WHAT TO PRODUCE: Restate the whole of the data verbatim, omitting nothing.
DATASET Start Marker
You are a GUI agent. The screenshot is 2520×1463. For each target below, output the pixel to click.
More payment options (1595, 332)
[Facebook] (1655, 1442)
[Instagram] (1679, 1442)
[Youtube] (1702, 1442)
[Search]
DATASET End Marker
TASK ANSWER:
You are a GUI agent. The screenshot is 2520×1463. For each target below, output the pixel to click.
More payment options (1595, 332)
[Facebook] (1655, 1442)
[Instagram] (1679, 1442)
[Youtube] (1702, 1442)
[Search]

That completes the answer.